%%

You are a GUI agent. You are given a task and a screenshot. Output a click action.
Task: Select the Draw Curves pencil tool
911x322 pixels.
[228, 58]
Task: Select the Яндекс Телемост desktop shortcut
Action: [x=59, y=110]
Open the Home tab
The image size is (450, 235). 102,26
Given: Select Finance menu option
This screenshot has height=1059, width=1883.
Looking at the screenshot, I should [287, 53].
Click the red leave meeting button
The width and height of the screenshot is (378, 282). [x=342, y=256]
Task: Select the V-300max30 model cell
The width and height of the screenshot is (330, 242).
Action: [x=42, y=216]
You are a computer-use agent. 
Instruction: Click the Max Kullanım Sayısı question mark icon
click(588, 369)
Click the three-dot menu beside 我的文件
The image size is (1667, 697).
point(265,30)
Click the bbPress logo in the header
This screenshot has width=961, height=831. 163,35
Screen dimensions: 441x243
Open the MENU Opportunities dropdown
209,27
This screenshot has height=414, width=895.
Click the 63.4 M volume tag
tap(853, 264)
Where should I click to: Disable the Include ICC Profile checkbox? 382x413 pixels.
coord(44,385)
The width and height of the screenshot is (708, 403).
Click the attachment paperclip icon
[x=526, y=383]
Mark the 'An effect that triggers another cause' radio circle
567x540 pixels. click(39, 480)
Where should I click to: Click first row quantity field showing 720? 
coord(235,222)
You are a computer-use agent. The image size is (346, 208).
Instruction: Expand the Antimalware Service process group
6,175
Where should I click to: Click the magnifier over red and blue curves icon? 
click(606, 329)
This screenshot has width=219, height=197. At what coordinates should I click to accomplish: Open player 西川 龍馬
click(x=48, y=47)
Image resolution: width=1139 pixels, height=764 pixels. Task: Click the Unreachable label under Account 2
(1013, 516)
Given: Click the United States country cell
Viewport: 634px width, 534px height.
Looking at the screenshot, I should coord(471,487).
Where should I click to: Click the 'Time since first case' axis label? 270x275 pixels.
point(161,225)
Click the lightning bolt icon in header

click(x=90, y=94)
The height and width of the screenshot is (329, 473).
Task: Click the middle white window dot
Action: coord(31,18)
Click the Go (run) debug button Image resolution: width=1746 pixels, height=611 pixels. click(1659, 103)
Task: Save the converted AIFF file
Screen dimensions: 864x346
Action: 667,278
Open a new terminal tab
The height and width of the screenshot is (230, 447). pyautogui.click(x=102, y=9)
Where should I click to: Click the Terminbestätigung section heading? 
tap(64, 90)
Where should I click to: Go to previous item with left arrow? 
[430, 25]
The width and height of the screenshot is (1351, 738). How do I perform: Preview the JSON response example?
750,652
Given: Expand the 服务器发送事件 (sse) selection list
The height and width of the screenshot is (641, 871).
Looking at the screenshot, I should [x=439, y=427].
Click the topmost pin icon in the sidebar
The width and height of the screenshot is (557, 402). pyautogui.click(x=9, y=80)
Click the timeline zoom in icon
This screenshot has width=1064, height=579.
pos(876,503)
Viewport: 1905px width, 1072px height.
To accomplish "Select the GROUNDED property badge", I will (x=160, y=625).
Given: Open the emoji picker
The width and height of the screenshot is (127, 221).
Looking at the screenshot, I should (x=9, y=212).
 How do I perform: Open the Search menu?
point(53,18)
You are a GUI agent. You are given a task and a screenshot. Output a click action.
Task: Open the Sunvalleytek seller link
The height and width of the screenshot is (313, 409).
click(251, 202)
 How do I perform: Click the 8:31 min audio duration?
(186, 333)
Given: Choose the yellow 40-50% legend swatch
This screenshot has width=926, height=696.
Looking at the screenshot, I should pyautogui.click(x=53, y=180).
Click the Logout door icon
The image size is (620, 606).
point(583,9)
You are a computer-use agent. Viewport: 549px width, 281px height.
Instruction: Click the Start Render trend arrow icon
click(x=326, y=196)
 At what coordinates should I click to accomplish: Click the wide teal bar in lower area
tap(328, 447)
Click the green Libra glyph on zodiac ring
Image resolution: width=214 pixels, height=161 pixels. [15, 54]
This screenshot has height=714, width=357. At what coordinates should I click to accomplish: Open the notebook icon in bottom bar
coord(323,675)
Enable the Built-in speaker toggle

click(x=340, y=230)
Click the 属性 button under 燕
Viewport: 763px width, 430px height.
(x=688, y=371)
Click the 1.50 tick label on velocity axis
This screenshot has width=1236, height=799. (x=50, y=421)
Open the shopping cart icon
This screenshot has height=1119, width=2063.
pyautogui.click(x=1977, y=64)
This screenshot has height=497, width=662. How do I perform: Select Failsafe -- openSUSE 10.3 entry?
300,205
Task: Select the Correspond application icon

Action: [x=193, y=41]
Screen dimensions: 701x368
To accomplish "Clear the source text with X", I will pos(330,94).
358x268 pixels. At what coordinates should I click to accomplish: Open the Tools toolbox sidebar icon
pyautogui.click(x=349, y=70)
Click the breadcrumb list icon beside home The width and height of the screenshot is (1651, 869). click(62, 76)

%%

Output the records from the line containing "Where should I click to: Go" down to the line containing "will (x=160, y=625).", both included, as a CSV with the columns instruction and response. Give one row per record, put each value in one quoted field, and turn line breaks into spaces.

instruction,response
"Where should I click to: Go to previous item with left arrow?","[430, 25]"
"The width and height of the screenshot is (1351, 738). How do I perform: Preview the JSON response example?","750,652"
"Given: Expand the 服务器发送事件 (sse) selection list The height and width of the screenshot is (641, 871).","Looking at the screenshot, I should [x=439, y=427]."
"Click the topmost pin icon in the sidebar","The width and height of the screenshot is (557, 402). pyautogui.click(x=9, y=80)"
"Click the timeline zoom in icon This screenshot has width=1064, height=579.","pos(876,503)"
"Viewport: 1905px width, 1072px height. To accomplish ""Select the GROUNDED property badge"",","I will (x=160, y=625)."